WHAT YOU HAVE TO DO:
List all lines of the data containing the word "Identify".

==== PROVIDED RECORDS

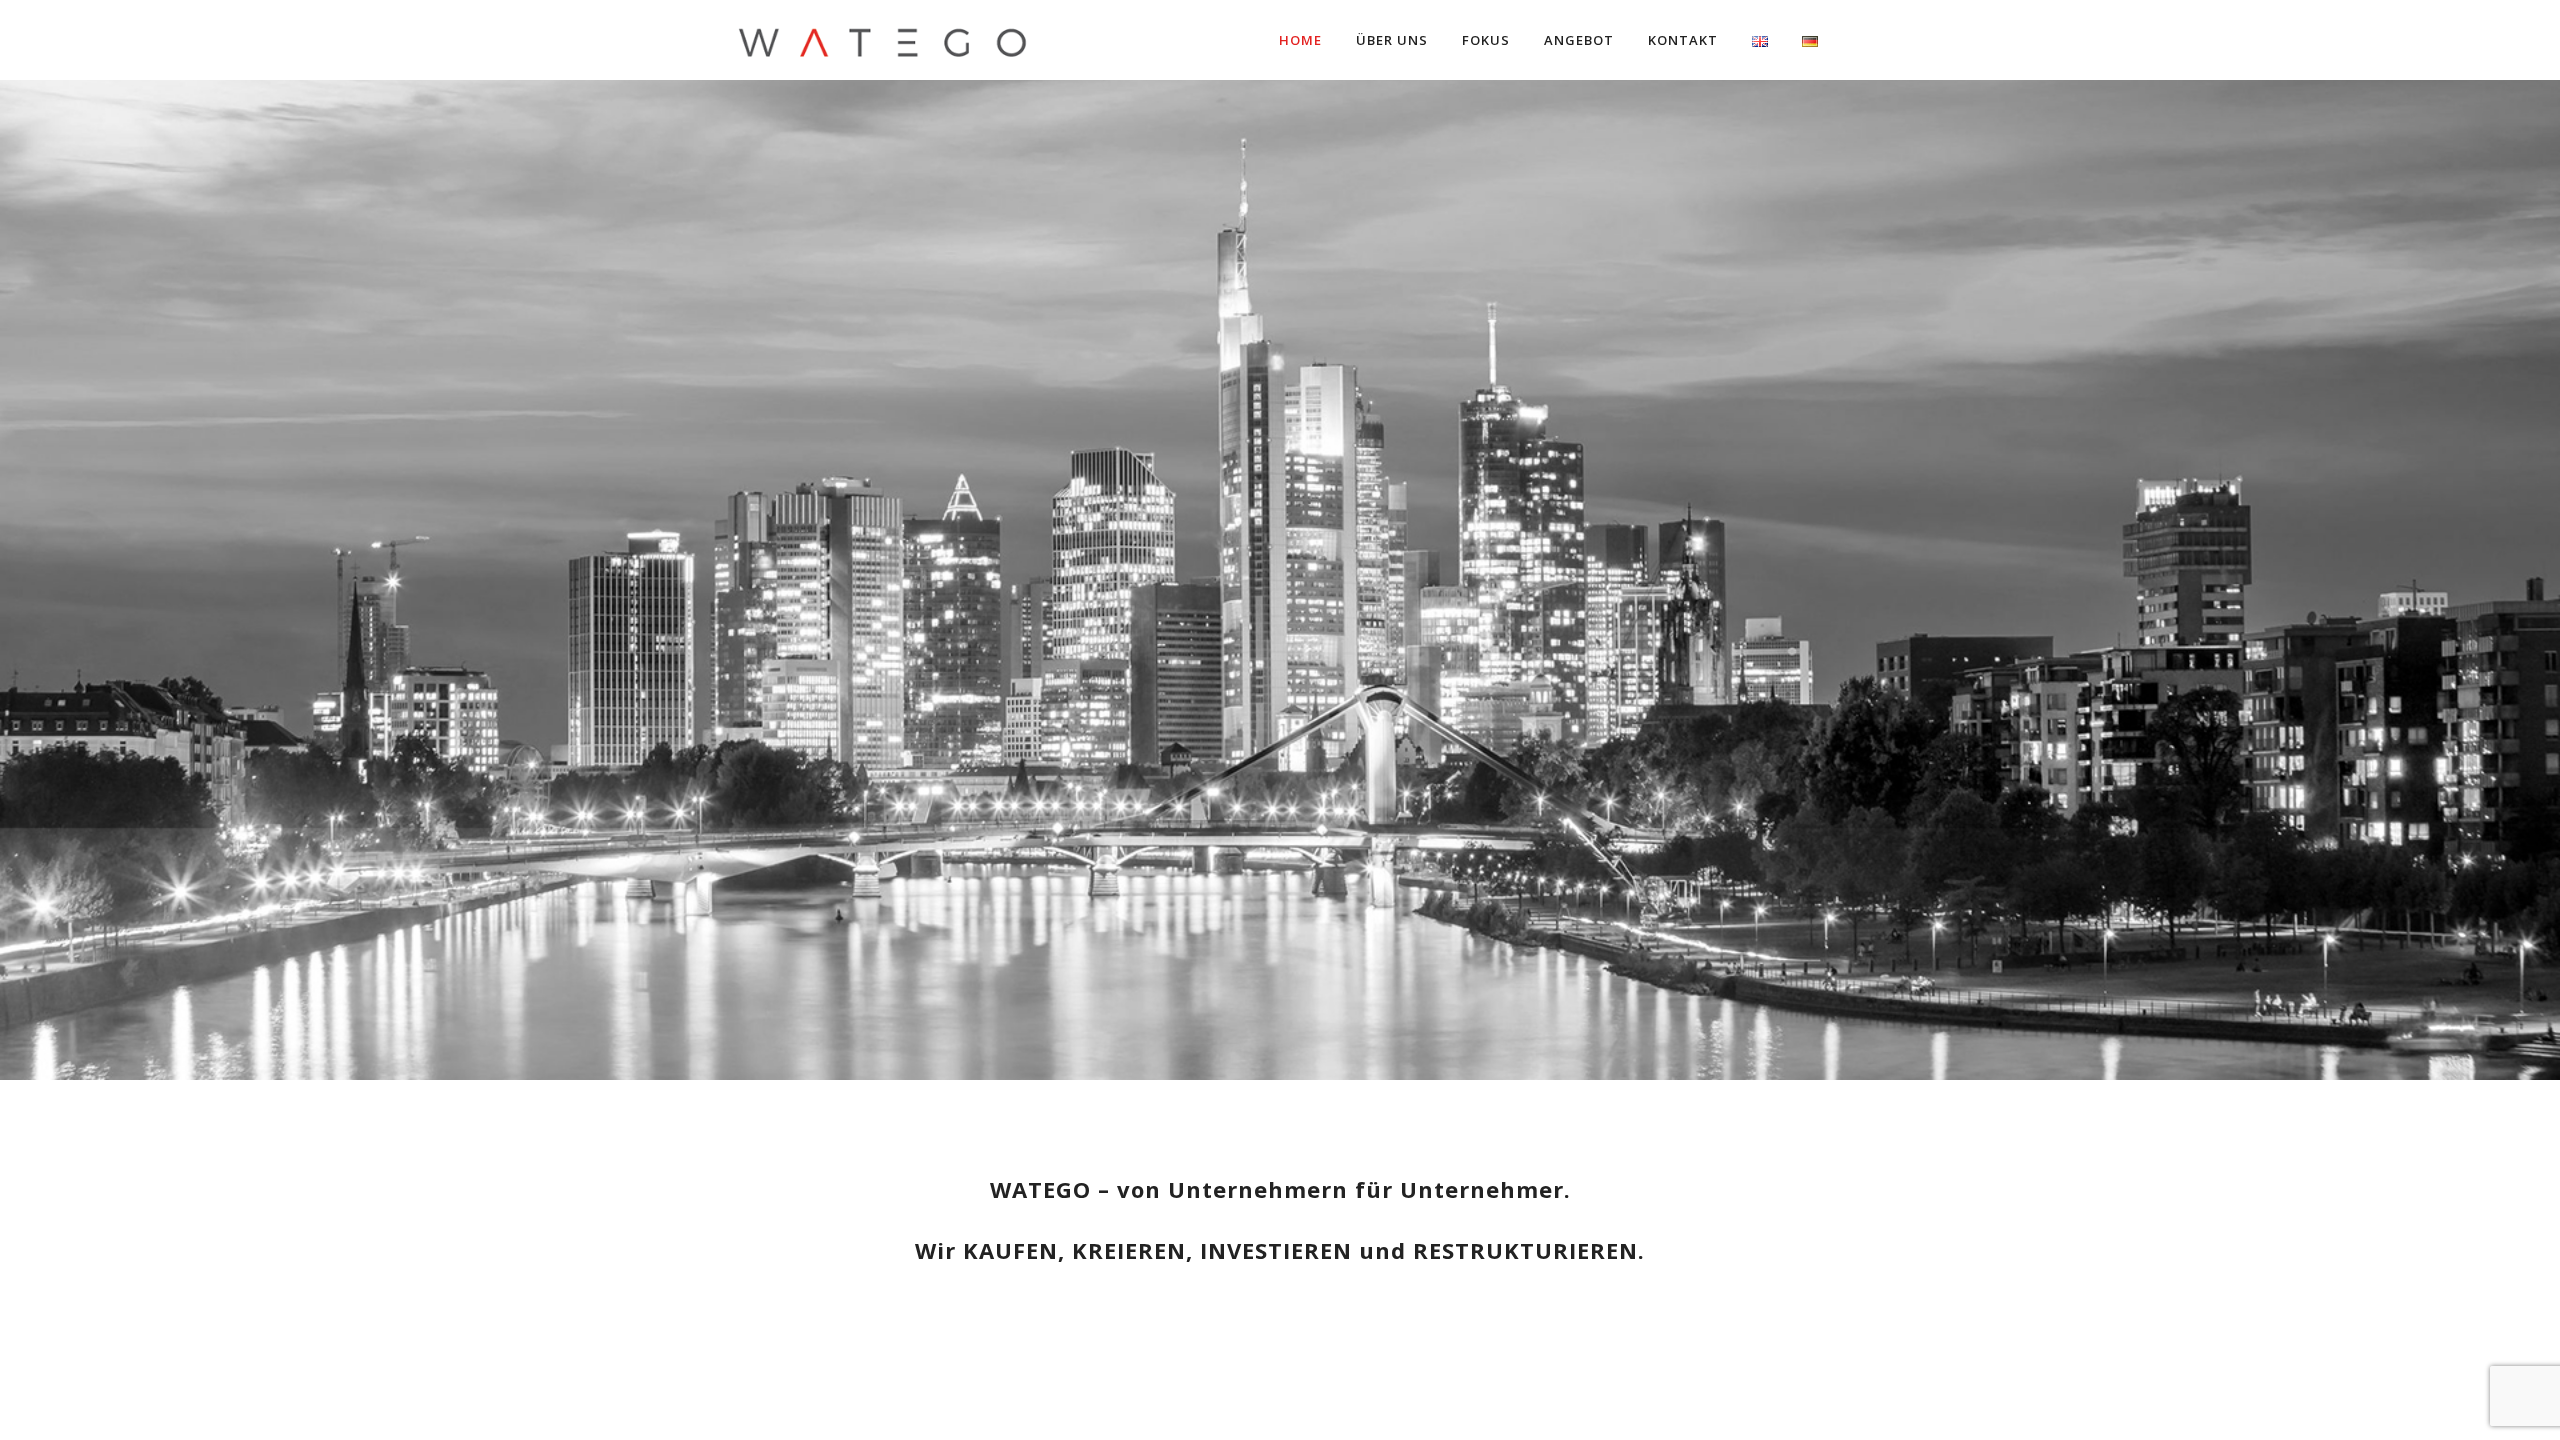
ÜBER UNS (1392, 40)
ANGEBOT (1579, 40)
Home (1300, 40)
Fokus (1486, 40)
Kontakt (1683, 40)
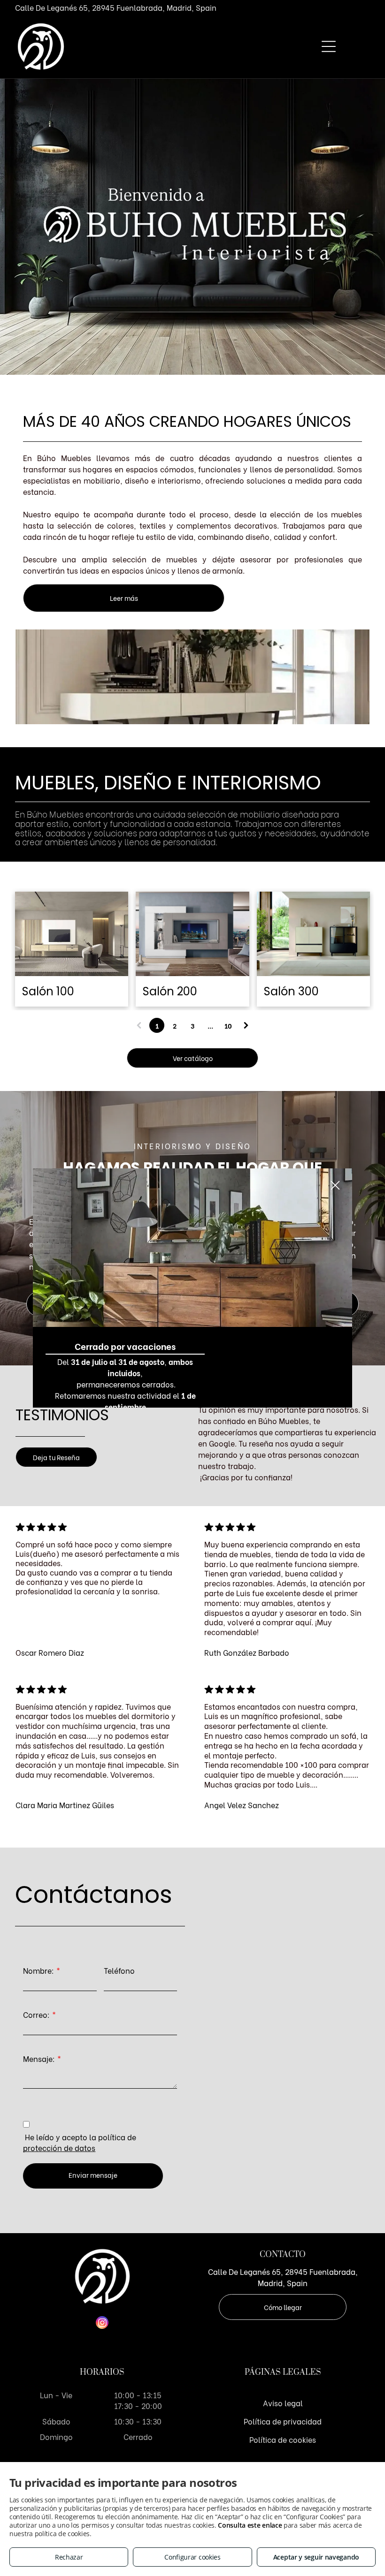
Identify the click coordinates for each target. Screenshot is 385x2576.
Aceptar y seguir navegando (316, 2557)
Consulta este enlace (250, 2525)
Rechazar (69, 2557)
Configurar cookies (192, 2557)
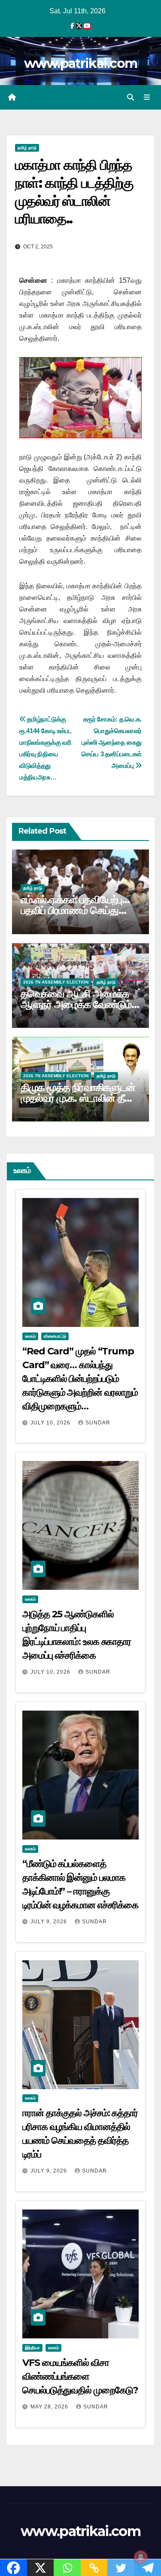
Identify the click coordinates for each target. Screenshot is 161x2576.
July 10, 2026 (51, 1423)
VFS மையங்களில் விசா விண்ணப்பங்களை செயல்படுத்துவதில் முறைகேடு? (80, 2376)
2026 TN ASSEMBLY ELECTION (55, 982)
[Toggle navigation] (147, 97)
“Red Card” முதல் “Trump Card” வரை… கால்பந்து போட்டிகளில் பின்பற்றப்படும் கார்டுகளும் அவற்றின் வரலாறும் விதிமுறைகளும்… (80, 1378)
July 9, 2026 (49, 1922)
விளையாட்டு (55, 1336)
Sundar (97, 1423)
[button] (130, 97)
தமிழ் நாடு (27, 147)
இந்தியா (32, 2347)
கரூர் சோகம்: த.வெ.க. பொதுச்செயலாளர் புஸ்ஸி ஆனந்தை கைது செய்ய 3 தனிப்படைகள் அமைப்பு (112, 742)
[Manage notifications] (141, 2557)
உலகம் (30, 1336)
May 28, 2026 (50, 2407)
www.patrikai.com (80, 63)
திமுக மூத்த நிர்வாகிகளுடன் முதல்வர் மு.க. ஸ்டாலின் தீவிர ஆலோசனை (79, 1098)
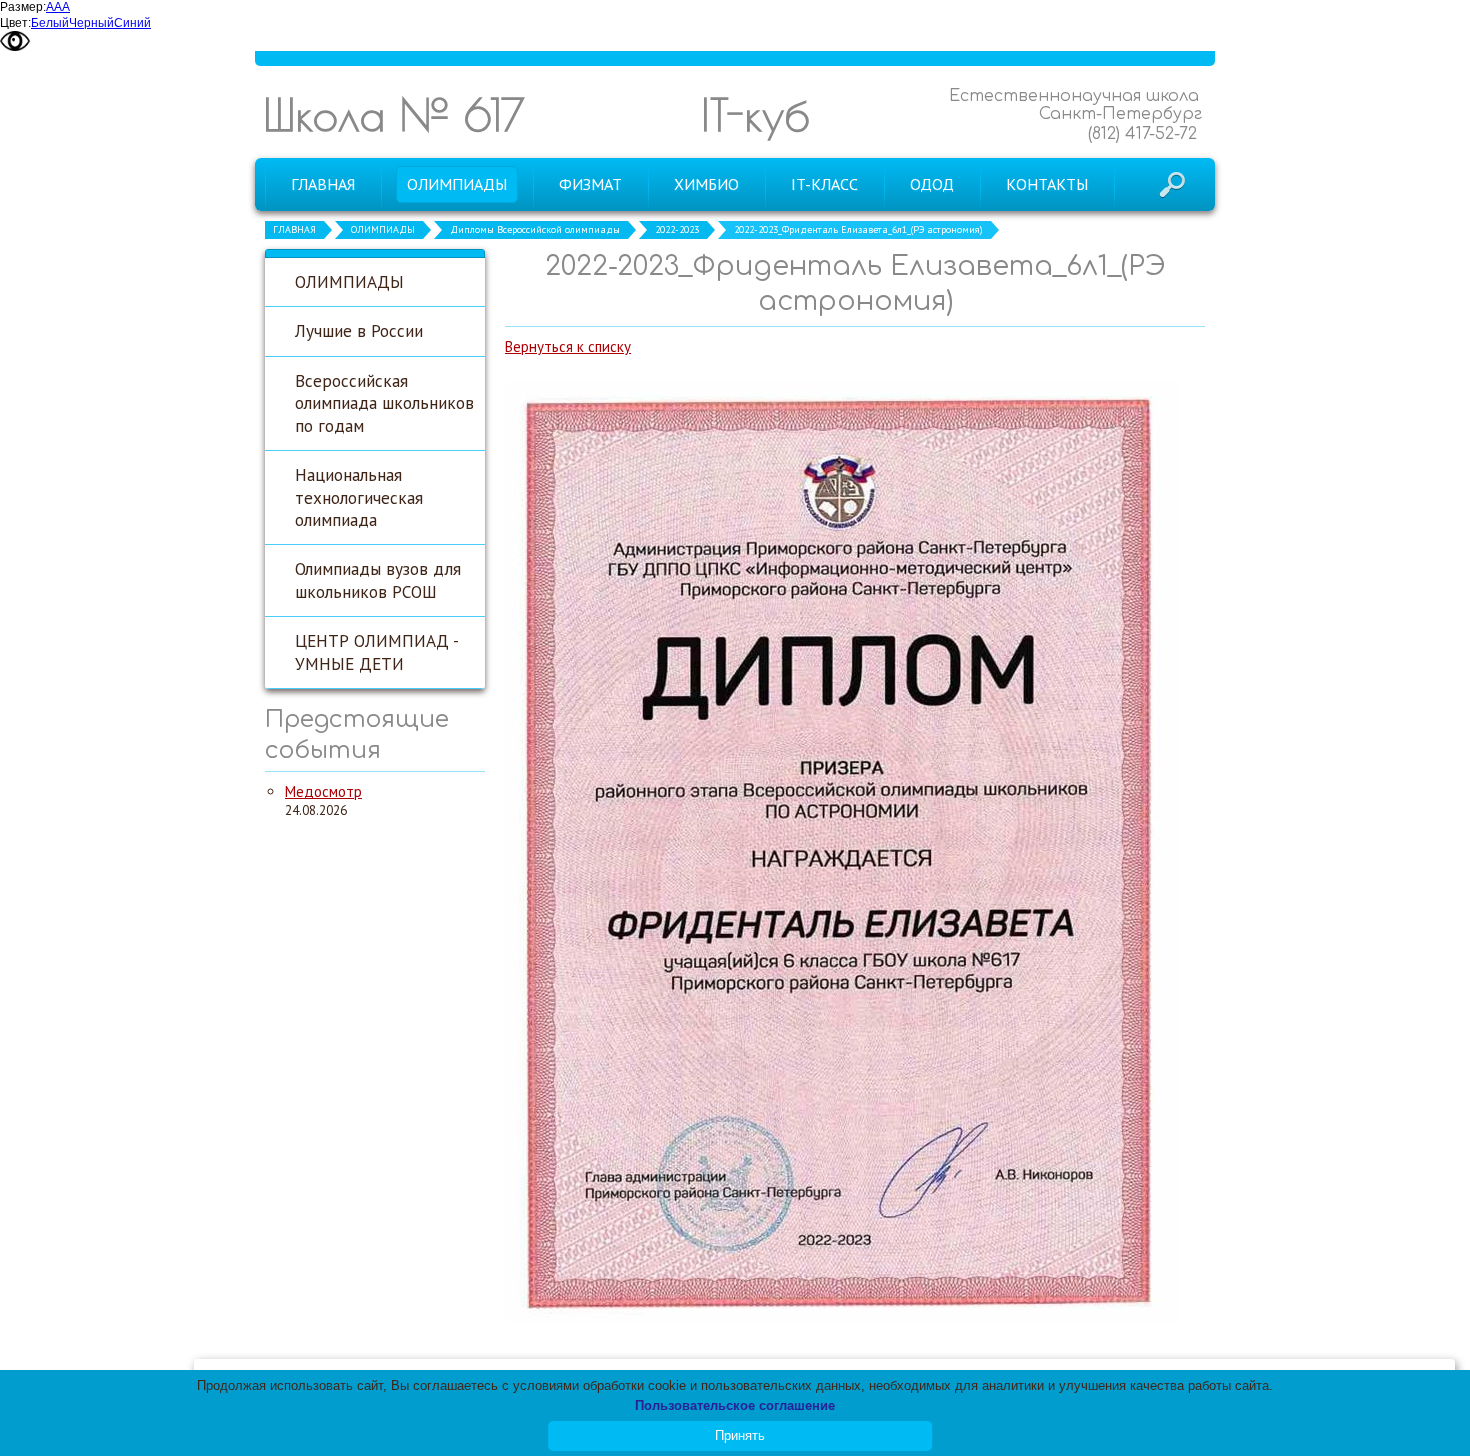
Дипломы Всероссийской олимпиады (535, 229)
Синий (132, 23)
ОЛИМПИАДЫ (383, 229)
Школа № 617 (394, 114)
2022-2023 (677, 229)
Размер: (23, 7)
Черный (91, 23)
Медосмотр (323, 791)
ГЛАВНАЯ (294, 229)
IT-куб (755, 114)
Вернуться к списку (568, 346)
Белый (50, 23)
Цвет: (15, 23)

========

TASK RESPONSE:
Identify the click coordinates for each target. Screenshot is 385x2576.
Identify the click coordinates for each target. Screenshot is 161x2576.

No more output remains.